In sostanza, ad esempio io ho sempre saputo benissimo che i prestigiatori sono degli abili (e molti anche simpatici) “imbroglioni” e con la lettura delle pubblicazioni del CICAP e la frequenza del corso per investigatori, ho anche capito (in alcuni casi) i loro trucchi, ma rimane la questione sostanziale: mai e poi mai il CICAP o qualcuno dei suoi libri farà cambiare idea a un credulone.

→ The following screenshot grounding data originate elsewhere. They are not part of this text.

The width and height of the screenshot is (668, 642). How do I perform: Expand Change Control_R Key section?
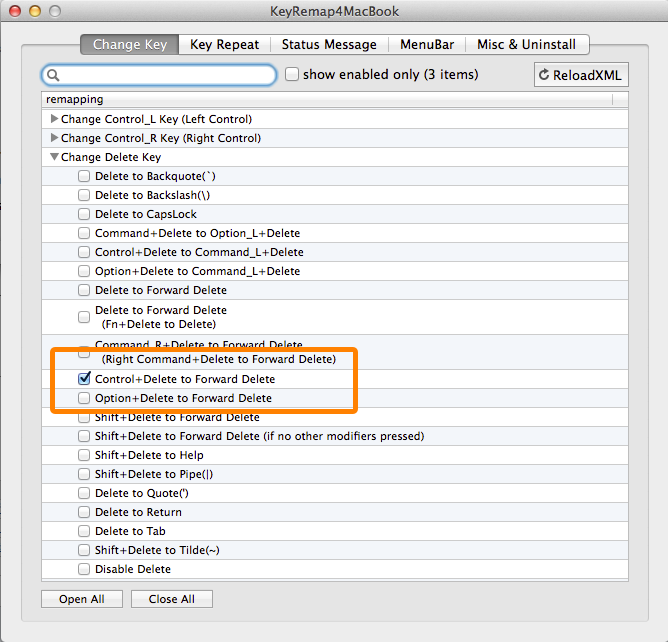pos(54,138)
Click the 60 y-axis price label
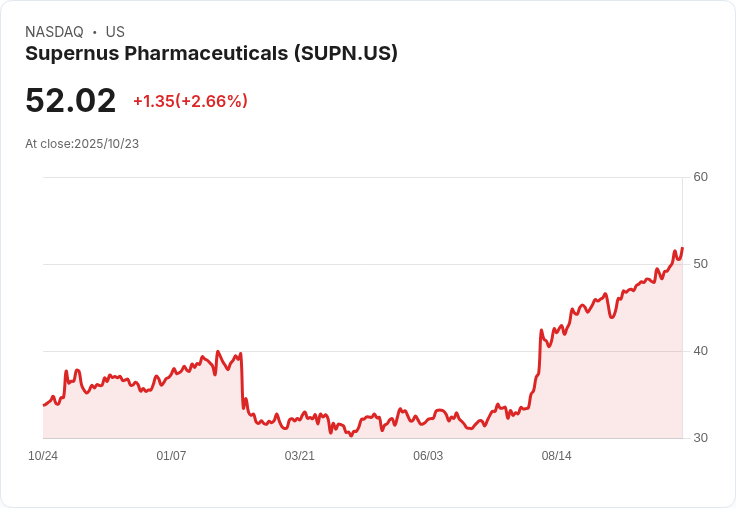This screenshot has width=736, height=508. pos(700,177)
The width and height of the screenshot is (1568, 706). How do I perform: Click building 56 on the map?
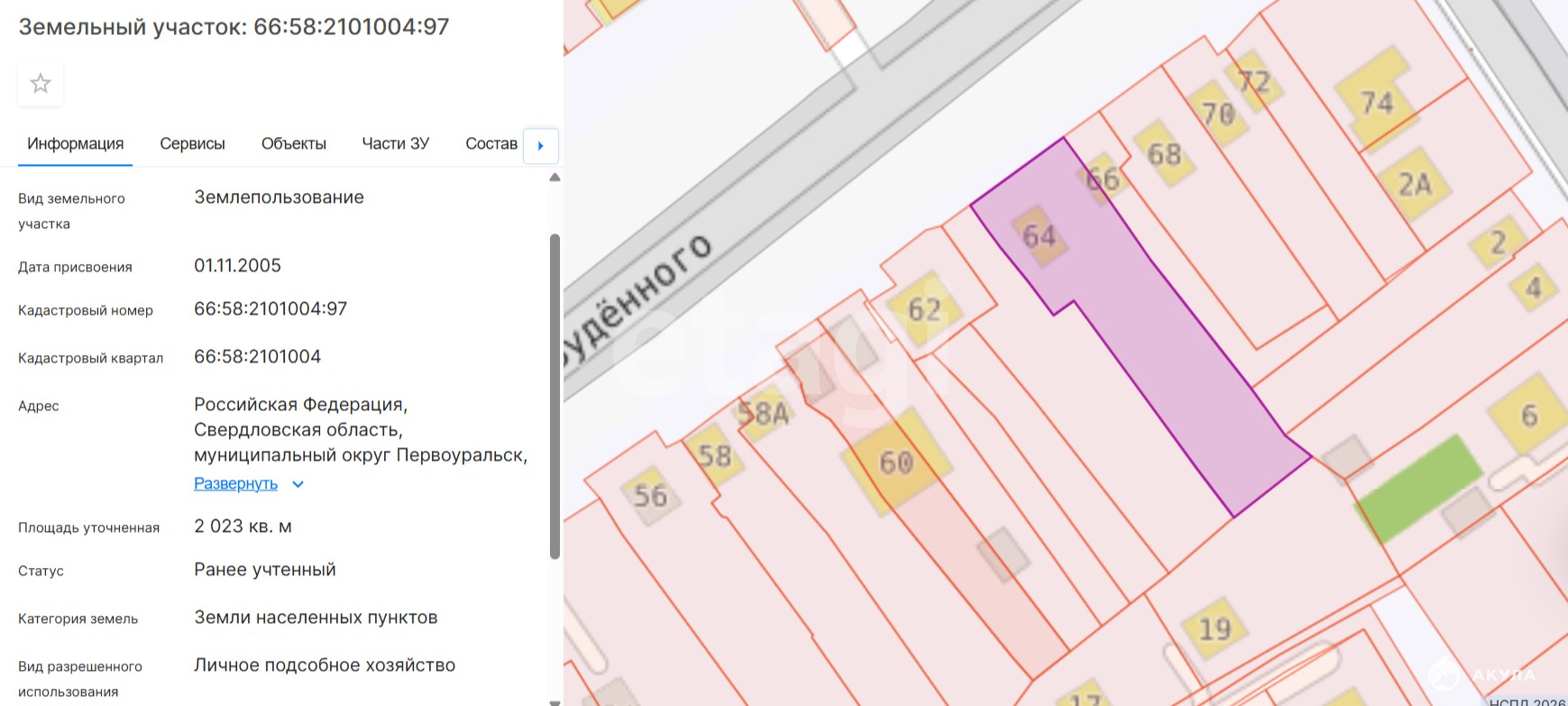650,495
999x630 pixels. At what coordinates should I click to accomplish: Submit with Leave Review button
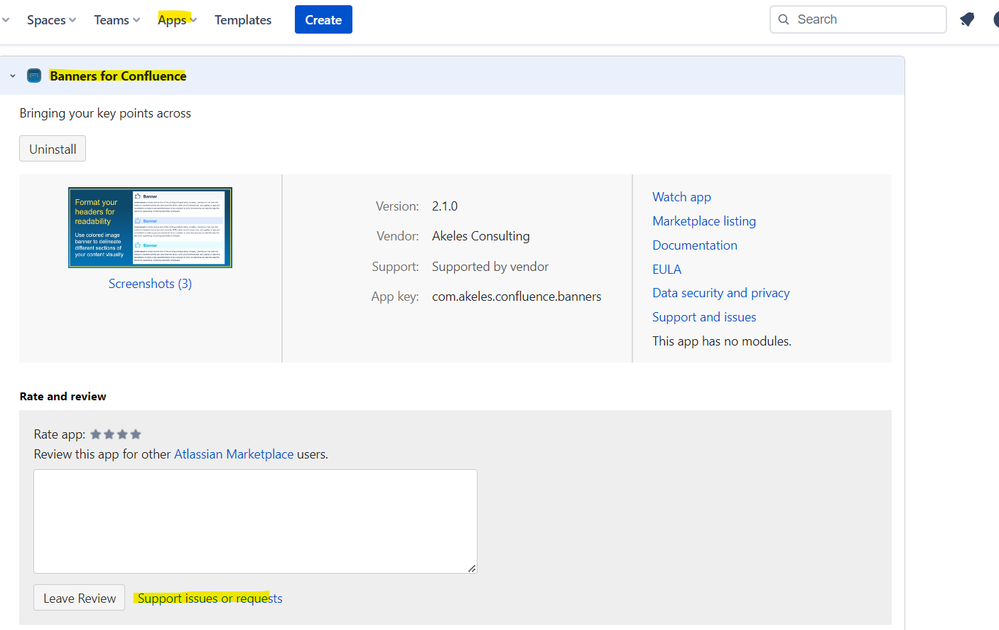[79, 598]
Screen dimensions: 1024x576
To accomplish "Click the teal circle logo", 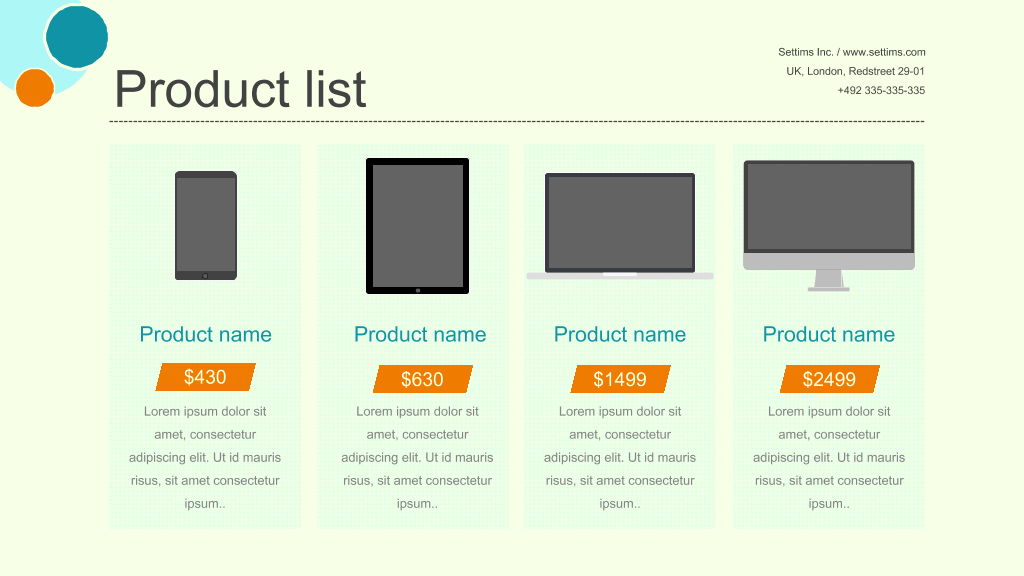I will [77, 37].
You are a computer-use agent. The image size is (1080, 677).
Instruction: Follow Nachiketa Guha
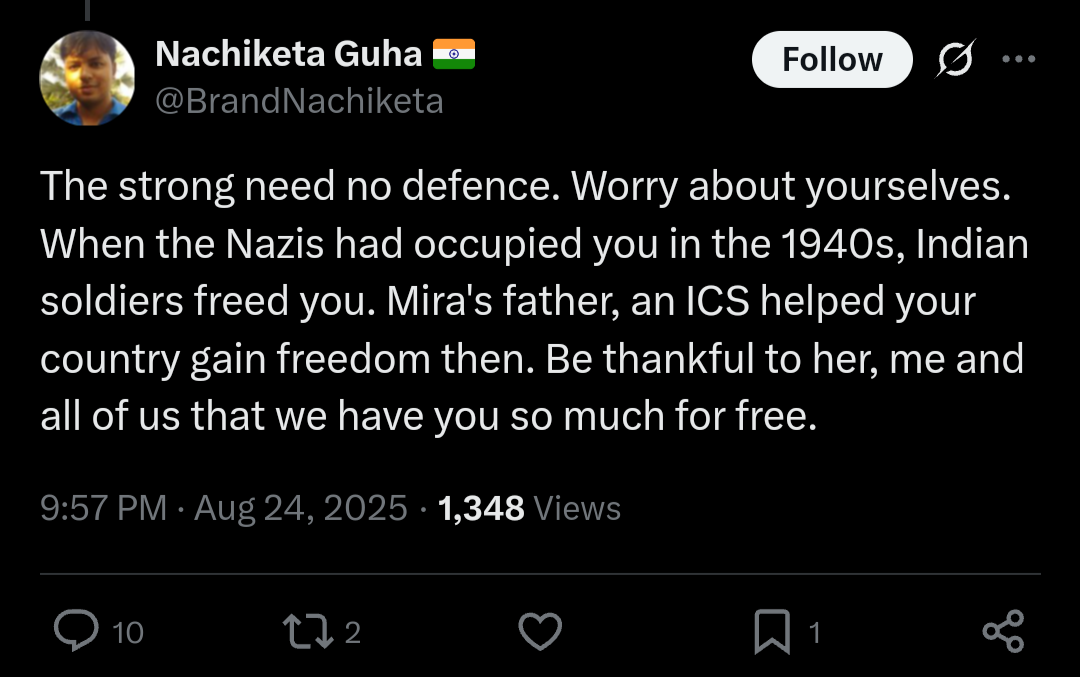pyautogui.click(x=832, y=60)

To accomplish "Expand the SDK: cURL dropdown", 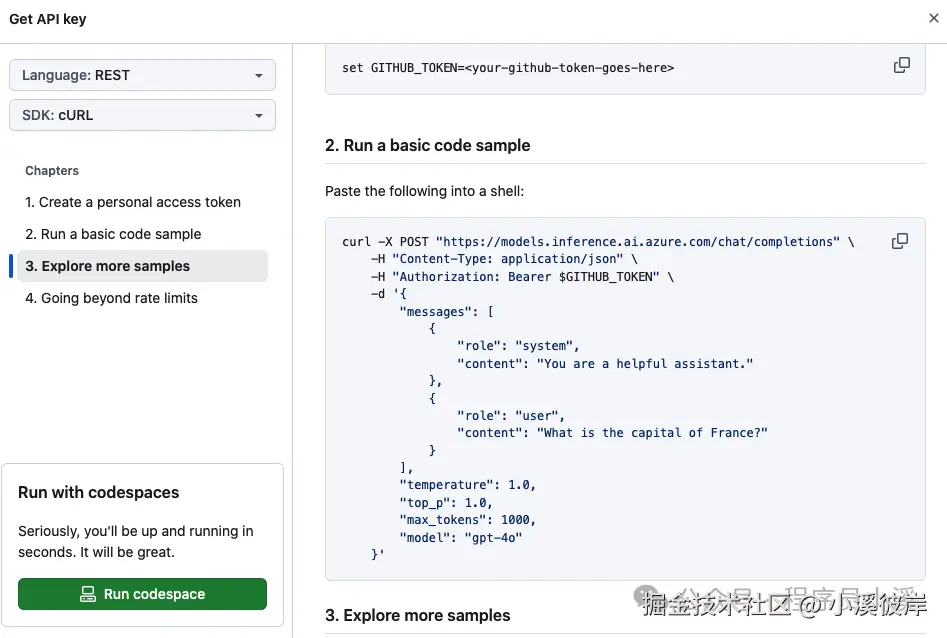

Per questo considero assolutamente ininfluente che il nome del CICAP debba essere orecchiabile e/o facile da ricordare: chi ha qualche dubbio e se lo vuole togliere, sarà lui a cercarci. Lo stesso vale per la religione, chi crede ha un dogma inserito nel cervello, e se gli vengono dei dubbi o anche delle semplici perplessità, sa benissimo come fare per documentarsi. Non è nostro compito, sempre secondo il mio modesto parere, instillare il dubbio nelle persone, il nostro compito deve essere quello della costante presenza e del costante esempio di coerenza scettica; poi chi vuole può informarsi e trarre le proprie conclusioni liberamente, senza forzature da parte nostra. Non è il faro che va a cercare i marinai, noi dovremmo comportarci come il faro che i genovesi chiamano “A Lanterna” (anche questa potrebbe essere una sigla per il CICAP) verso la quale il marinaio avveduto cerca l’approdo.
Pino Pisani
Mi fa particolarmente piacere che il tema del rinnovamento del Comitato abbia suscitato un interesse ampio. Come è ovvio, lo si vede anche dalle lettere che pubblichiamo, i pareri sulle scelte da intraprendere possono essere diversi, ma comunque la partecipazione è già un bel segnale della vitalità del CICAP: proprio per dare spazio alla discussione e allo scambio di idee tra noi su questi argomenti abbiamo organizzato a Torino nel mese di novembre la Prima assemblea nazionale dei soci CICAP. Sarà un’occasione per rincontrarci, nella quale tutti potranno portare il loro contributo di idee e di proposte per costruire insieme il CICAP dei prossimi 20 anni. A presto!